Глава одиннадцатая. ПРЕЛЕСТНЫЕ ПОХОЖДЕНИЯ

[1] [2] [3]

Само толстовское «Дело», действительно идиотское, было незадолго до визита Сергеенко опубликовано в 1906 году, на волне послеманифестной свободы печати, в приложении к шестому номеру «Всемирного вестника». Реплику Толстого по этому поводу подробнее записал Душан Маковицкий, и Лакшин цитирует ее в примечаниях: «Я его знал, этого Долгорукова, шефа жандармов; добрейший человек был и очень ограниченный, пустейший мот, консервативный. Нельзя себе представить человека, более чуждого политике, чем я был в те времена. Это (обширность „Дела“ – пятьдесят три номера, – участие в нем министров и царя. – Д. Б.) мне подтверждает, какое количество глупостей делает теперь правительство».
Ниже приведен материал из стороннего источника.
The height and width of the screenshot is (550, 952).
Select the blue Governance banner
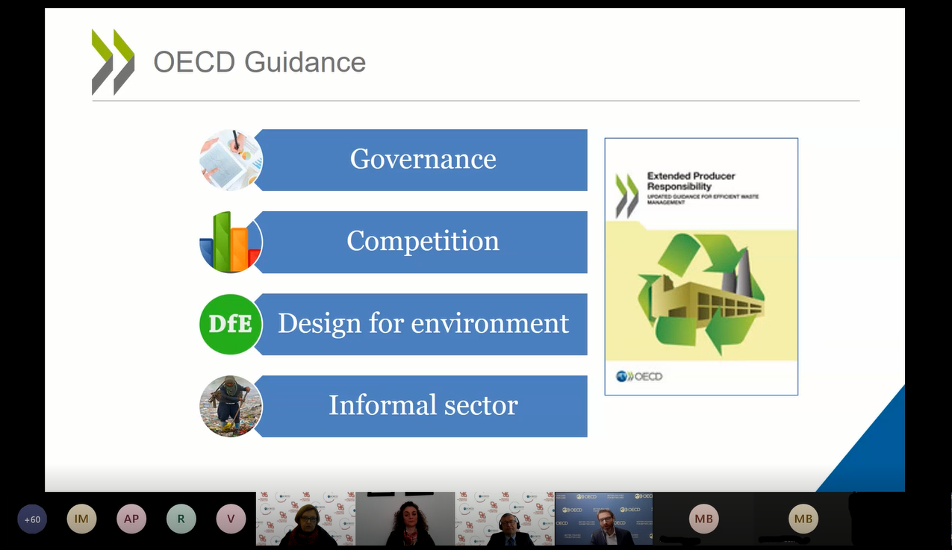(x=423, y=160)
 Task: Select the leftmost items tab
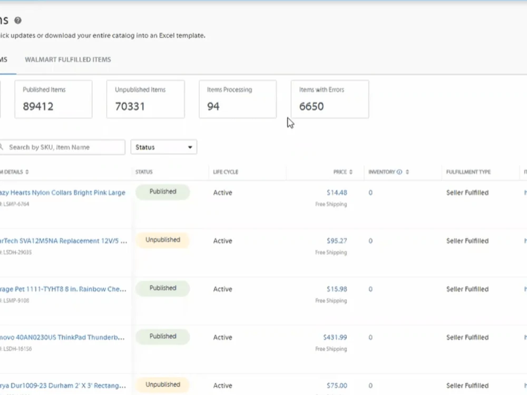(3, 60)
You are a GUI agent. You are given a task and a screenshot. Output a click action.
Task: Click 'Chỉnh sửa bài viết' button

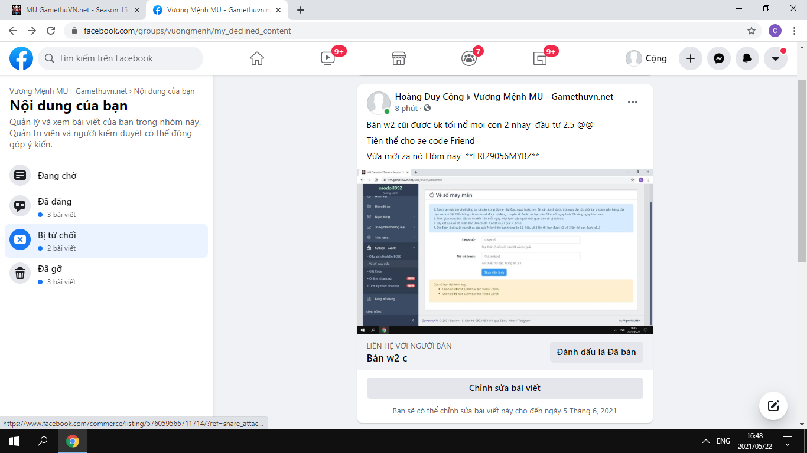(x=505, y=388)
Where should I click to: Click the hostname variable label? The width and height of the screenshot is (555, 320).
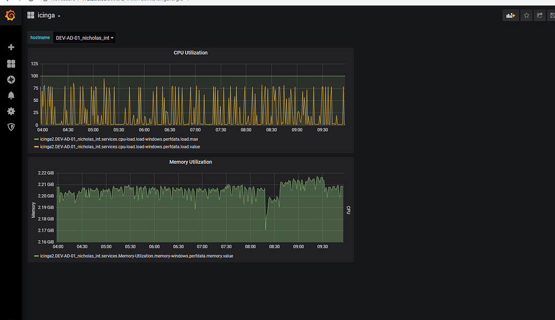[40, 38]
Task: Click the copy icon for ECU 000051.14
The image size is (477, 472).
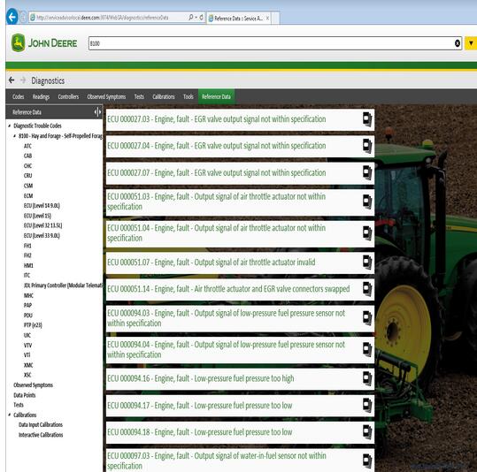Action: click(x=367, y=289)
Собственно, послание Окуджавы читателю – в том числе и цензуре, и официозу, и диссидентству – примерно в этом и заключается: какое количество глупостей делает правительство, и притом по невиннейшим поводам! Литературу к 1969 году стискивают железной хваткой: Синявский и Даниэль сидят, Окуджава подписал письмо в их защиту, затем разворачивается писательская кампания в защиту Александра Гинзбурга и Юрия Галанскова, собравших «Белую книгу» о процессе 1966 года; в январе 1968 года Галансков получил семь лет, Гинзбург – пять, привлеченные вместе с ними Алексей Добровольский и Вера Лашкова – два года и один. Галансков через несколько лет умер в мордовском лагере. Окуджава был на встрече с судьей Мироновым, вынесшим приговор четверке диссидентов: на встречу 30 апреля были приглашены ведущие шестидесятники – Аксенов, Домбровский, Искандер, Паустовский. Во время этой встречи, вспоминает писатель Лев Левицкий, Окуджава был крайне раздражен и даже выкрикнул с места: «Мы не дети, и нечего разговаривать с нами, как с детьми!» «Похождения Шипова» – ответ на открытый полицейский террор в литературе, но ответ не столько гневный, сколько издевательский, и оптимистический настрой этого текста вполне объясним: к 1969 году Окуджава понимает, что у гонителей и давителей элементарно нет ресурса. В России все делается для справки, для отчета, спустя рукава. Попытка навязать уголовное дело Толстому, сделать из него политического преступника, приписать ему связь с неким студентом Освальдом, проходившим по делу о распространении прокламаций, была ничуть не умней, чем брежневские расправы над диссидентами. Но Окуджаве важно было не столько осмеять власть, сколько подбодрить единомышленников: уж очень им было невесело – и уж очень смешно, на сторонний взгляд, было все, что с ними творили. Толстой даже не заметил полицейской паутины, сплетенной вокруг него, – и это ли не самая верная тактика?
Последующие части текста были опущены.